Executive Order 13988, officially titled Preventing and Combating Discrimination on the Basis of Gender Identity or Sexual Orientation, is the fourth executive order signed by U.S. President Joe Biden on January 20, 2021.

Provisions 
The order directs all federal agencies to review all policies which implement the non-discrimination protections on the basis of sex ordered by Title VII of the Civil Rights Act of 1964 (pursuant to the Supreme Court case Bostock v. Clayton County), Title IX of the Education Amendments of 1972, the Fair Housing Act and section 412 of the Immigration and Nationality Act of 1965 and to extend these protections to the categories of sexual orientation and gender identity. Extending beyond the scope of President Barack Obama's Executive Order 13672 of 2014, which protected against discrimination on the basis of gender identity in the civilian federal workforce as well as sexual orientation and gender identity discrimination by federal contractors, as well as President Bill Clinton's Executive Order 13087, which protected against discrimination on the basis of sexual orientation in the civilian federal workforce.

━━━━━━━━

Instructions:
• A. Decide whether each statement below agrees with the passage on Executive Order 13988, answering yes or no and quoting the words of the passage that settle it.
(i) Executive Order 13988 was the first executive order signed by Joe Biden.
(ii) The order calls for extending certain sex-based non-discrimination protections to sexual orientation and gender identity.
(iii) Bill Clinton's Executive Order 13087 protected against gender identity discrimination in the civilian federal workforce.
• B. Answer these questions using the passage on Executive Order 13988.
(i) On what date did Joe Biden sign Executive Order 13988?
(ii) Which Supreme Court case is named in connection with Title VII of the Civil Rights Act of 1964?
(iii) In what year was Barack Obama's Executive Order 13672 issued?

Data:
━━━━━━━━

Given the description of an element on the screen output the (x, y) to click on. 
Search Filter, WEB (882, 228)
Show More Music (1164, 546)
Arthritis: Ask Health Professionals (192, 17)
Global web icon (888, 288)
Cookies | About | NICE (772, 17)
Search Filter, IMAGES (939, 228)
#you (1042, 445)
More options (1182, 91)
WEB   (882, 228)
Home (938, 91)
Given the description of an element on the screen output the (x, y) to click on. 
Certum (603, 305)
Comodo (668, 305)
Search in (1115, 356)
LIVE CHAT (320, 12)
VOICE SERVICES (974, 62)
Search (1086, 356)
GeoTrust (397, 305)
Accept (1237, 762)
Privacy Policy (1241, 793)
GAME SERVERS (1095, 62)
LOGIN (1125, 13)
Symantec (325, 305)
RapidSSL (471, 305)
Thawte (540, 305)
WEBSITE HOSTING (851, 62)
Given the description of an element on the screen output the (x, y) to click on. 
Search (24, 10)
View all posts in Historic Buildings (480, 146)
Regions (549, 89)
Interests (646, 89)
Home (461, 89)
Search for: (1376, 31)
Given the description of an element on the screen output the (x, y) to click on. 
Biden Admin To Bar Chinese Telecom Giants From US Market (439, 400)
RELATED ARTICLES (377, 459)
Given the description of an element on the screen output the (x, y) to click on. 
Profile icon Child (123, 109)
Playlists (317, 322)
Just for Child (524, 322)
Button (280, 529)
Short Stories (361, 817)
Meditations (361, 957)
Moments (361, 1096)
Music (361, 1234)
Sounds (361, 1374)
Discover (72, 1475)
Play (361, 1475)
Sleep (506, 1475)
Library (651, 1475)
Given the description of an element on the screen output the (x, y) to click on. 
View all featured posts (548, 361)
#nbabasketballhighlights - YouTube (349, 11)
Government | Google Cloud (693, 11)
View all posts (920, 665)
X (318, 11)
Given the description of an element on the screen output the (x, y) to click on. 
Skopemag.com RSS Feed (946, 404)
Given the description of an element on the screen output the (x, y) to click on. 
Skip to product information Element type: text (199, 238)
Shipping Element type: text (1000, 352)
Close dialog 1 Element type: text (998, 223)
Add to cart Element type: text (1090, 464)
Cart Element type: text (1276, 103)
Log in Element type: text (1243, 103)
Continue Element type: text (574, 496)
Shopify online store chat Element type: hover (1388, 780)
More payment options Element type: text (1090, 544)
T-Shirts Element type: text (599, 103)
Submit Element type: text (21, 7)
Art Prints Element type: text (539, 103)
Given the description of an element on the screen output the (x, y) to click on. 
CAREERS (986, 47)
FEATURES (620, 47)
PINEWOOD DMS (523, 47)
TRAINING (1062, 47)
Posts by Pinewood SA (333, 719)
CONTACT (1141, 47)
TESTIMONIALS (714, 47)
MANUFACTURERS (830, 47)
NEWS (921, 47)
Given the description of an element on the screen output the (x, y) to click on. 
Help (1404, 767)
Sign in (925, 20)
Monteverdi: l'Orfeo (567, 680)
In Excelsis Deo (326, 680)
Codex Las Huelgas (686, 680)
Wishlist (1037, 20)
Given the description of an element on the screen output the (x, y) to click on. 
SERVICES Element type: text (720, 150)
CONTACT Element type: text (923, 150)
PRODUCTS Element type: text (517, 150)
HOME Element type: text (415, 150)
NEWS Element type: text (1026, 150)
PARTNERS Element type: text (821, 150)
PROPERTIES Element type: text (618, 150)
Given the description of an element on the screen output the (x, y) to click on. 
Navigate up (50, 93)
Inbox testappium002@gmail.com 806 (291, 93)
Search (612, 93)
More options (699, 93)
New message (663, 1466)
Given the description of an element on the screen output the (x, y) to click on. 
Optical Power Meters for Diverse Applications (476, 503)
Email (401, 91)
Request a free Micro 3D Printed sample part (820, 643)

━━━━━━━━

Results for the exercise:
• A.
(i) No: "is the fourth executive order signed by U.S. President Joe Biden on January 20, 2021"
(ii) Yes: "to extend these protections to the categories of sexual orientation and gender identity"
(iii) No: "which protected against discrimination on the basis of sexual orientation in the civilian federal workforce"

• B.
(i) January 20, 2021
(ii) Bostock v. Clayton County
(iii) 2014